Cuando Tatiana tenía cinco años Lucía se divorció, perdió la tenencia de su hija y decidió irse sola a Bahía Blanca para cuidar a su madre. Después de tires y aflojes y de la lucha para recuperar la compañía de su hija, recompuso la relación con su ex marido e inició lo que ella llama «un camino espiritual» en la Fundación Salud (en donde vive hace cuatro años, rodeada de verde en un predio de Luis Guillón) para «resignificar su vida».
En 2002 prestó su autorización para que su hija se fuera a vivir y estudiar a Estados Unidos -hoy vive en París- y atravesó en los últimos años duros procesos como una gastrostomía para poder comer y una traqueostoma para poder respirar. Hoy es quintupléjica porque tiene paralizados su cuello y sus extremidades y vive acompañada de sus asistentes.

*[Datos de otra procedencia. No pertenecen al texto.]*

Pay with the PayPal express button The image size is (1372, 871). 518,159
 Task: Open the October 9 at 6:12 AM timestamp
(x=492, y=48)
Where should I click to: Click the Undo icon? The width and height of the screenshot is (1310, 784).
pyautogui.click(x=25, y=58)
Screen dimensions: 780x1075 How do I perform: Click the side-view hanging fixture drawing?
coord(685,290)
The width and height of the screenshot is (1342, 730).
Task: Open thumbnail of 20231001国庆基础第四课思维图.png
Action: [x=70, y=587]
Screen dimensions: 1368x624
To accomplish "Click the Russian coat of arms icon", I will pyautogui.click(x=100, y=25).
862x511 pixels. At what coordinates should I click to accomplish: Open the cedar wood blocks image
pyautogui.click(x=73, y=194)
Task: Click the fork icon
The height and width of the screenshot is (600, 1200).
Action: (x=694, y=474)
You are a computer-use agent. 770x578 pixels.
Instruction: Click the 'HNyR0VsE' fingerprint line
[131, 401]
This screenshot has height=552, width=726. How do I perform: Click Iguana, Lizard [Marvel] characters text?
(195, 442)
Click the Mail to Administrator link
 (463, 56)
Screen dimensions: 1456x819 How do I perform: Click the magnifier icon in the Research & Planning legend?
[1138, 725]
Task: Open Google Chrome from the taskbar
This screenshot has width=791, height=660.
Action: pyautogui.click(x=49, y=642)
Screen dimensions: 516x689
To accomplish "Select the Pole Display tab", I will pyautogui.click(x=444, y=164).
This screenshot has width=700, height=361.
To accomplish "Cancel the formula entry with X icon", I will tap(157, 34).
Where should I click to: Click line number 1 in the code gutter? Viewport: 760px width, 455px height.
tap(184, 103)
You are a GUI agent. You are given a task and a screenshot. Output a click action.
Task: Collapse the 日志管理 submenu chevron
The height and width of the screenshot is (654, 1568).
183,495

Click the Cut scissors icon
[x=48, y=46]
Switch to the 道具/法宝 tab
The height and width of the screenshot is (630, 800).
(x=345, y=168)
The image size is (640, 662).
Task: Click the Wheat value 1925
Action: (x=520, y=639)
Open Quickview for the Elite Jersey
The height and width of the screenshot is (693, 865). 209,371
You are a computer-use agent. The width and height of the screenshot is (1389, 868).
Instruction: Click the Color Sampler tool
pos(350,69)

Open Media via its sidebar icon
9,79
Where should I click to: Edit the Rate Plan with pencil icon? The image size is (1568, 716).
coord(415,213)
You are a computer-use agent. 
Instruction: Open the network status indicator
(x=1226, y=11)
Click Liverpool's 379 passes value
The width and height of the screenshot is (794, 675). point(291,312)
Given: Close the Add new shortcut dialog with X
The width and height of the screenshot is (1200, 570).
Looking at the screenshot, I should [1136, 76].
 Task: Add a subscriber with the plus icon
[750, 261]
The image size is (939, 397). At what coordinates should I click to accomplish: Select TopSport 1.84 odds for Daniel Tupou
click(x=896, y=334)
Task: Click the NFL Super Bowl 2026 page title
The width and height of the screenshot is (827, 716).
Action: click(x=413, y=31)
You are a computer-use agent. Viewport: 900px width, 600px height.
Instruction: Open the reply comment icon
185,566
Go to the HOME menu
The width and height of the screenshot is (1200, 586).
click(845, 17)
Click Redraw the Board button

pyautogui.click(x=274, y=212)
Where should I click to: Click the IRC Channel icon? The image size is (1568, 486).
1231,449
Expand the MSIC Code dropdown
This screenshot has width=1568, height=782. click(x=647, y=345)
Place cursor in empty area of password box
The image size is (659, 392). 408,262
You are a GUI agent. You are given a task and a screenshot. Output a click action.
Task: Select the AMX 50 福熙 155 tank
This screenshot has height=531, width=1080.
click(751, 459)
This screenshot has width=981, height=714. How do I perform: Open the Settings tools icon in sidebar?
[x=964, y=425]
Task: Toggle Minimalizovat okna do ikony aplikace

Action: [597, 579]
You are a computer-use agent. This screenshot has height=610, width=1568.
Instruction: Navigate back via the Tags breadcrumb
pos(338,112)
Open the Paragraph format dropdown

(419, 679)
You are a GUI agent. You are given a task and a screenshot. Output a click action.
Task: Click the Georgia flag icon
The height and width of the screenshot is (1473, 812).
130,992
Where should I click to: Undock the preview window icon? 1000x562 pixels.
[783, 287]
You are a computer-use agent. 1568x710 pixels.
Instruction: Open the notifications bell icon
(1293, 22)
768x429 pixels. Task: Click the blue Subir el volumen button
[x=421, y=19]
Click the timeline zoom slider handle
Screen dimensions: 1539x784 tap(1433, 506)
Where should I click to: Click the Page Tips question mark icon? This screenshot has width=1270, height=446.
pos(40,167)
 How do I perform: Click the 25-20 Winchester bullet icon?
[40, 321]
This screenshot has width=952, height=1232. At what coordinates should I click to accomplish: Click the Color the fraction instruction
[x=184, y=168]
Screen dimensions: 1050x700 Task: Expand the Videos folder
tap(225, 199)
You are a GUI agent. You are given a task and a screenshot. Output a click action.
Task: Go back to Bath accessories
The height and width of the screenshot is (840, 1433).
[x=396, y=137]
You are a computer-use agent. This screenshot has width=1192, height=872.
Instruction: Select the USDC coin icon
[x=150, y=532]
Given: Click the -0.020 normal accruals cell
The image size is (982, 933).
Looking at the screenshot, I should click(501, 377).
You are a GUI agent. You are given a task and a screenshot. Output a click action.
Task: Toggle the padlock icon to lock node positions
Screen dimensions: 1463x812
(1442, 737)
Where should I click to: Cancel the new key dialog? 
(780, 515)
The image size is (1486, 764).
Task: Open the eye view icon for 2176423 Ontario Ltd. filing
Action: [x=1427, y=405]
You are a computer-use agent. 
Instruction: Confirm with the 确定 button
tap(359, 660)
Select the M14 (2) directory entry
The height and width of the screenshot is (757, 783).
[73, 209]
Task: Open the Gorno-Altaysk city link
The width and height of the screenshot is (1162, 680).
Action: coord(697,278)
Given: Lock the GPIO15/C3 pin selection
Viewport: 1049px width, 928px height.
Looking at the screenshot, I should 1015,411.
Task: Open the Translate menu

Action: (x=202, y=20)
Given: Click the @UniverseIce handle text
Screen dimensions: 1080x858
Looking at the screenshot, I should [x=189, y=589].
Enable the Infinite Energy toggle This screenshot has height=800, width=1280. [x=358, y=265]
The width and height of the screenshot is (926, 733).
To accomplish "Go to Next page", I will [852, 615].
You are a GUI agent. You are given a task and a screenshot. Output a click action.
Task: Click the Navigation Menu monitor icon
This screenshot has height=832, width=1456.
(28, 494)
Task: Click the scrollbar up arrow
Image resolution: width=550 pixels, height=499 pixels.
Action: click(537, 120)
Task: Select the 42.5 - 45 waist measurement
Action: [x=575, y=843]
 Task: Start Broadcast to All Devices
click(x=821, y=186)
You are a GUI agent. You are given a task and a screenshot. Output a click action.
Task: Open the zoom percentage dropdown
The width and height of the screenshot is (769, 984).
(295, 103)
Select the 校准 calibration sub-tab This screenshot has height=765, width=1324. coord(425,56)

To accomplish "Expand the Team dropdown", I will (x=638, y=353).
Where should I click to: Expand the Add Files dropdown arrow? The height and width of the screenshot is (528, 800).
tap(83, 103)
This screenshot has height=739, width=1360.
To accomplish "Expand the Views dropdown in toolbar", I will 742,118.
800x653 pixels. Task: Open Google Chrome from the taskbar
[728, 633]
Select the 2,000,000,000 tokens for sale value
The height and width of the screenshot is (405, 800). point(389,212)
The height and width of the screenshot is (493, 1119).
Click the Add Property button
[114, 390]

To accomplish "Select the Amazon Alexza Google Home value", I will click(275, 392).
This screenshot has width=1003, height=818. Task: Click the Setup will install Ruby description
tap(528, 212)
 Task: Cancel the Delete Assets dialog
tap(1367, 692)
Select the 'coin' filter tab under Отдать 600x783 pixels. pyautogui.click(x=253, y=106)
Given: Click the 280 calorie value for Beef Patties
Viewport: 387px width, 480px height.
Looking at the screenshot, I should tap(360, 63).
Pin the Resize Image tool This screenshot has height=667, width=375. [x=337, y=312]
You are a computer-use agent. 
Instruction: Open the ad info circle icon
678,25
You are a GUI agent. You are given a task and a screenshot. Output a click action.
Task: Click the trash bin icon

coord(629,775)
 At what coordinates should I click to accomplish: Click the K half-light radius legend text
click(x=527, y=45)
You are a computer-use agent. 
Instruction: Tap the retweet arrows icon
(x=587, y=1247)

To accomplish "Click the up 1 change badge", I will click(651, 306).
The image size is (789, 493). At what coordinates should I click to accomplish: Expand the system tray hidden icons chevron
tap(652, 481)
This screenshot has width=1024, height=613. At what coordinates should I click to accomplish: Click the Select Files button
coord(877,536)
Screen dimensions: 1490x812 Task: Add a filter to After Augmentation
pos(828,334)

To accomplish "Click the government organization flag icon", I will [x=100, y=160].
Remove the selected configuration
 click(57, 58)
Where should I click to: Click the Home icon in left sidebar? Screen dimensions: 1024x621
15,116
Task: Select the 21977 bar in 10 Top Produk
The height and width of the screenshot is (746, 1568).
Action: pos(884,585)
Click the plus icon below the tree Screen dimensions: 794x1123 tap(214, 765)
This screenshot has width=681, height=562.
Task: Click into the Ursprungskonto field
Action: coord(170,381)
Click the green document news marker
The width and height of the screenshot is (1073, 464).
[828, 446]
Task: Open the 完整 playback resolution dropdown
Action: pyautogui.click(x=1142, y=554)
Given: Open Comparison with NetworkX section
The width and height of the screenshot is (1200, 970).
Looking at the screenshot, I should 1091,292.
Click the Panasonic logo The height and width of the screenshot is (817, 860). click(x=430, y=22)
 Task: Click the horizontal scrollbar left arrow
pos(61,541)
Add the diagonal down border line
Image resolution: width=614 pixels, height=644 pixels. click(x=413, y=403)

Como los músculos del ojo tampoco son afectados por la enfermedad, Lucía dice todo con su mirada (un parpadeo para decir sí y dos para decir no). También utiliza su pulgar izquierdo para manipular la computadora y, quienes más la conocen, como su asistente Carina o su hija, saben leer sus labios.
Las funciones cerebrales que no se relacionan con la actividad motora no se alteran con esta enfermedad. Por eso es que la sensibilidad y la inteligencia de la persona permanecen intactas bajo un cuerpo que se percibe inmóvil.

Hace cuatro años, una campaña conocida como el Ice Bucket Challenge -ampliamente difundida y viralizada por personas famosas- proponía arrojarse en la cabeza un baldazo de agua helada para sentir, por al menos algunos segundos, la parálisis con la que conviven los pacientes con ELA todos los días. Además, la campaña (apoyada también por Hawking) pretendía dar a conocer la enfermedad e invitar a que el público a contribuir con dinero a las organizaciones que investigan tratamientos y buscan encontrar la cura.
El martes Lucía amaneció con la triste noticia del fallecimiento de su amigo por carta. «No tengo dudas de que ambos vivimos tanto tiempo porque encontramos por diferentes caminos un propósito en la vida, canciones para cantar, pese a la enfermedad», dice ella que creía cuando la diagnosticaron que no pasaría cinco años de vida y ya lleva 35.

Además de haber compartido experiencias, ella se siente identificada e interpelada por la pujanza del físico. «Su actitud frente a la enfermedad era justamente y simplemente vivir, tocar con las cuerdas que restan, seguir adelante sacando lo mejor de cada circunstancia, como en mi caso. Me dejó su ejemplo de vida y la antorcha».

«La muerte, aunque natural y esperada siempre impacta, toca», escribió Lucía. «Era mi compañero de ELA. Lo voy a extrañar. Me alegra que finalmente esté descansando».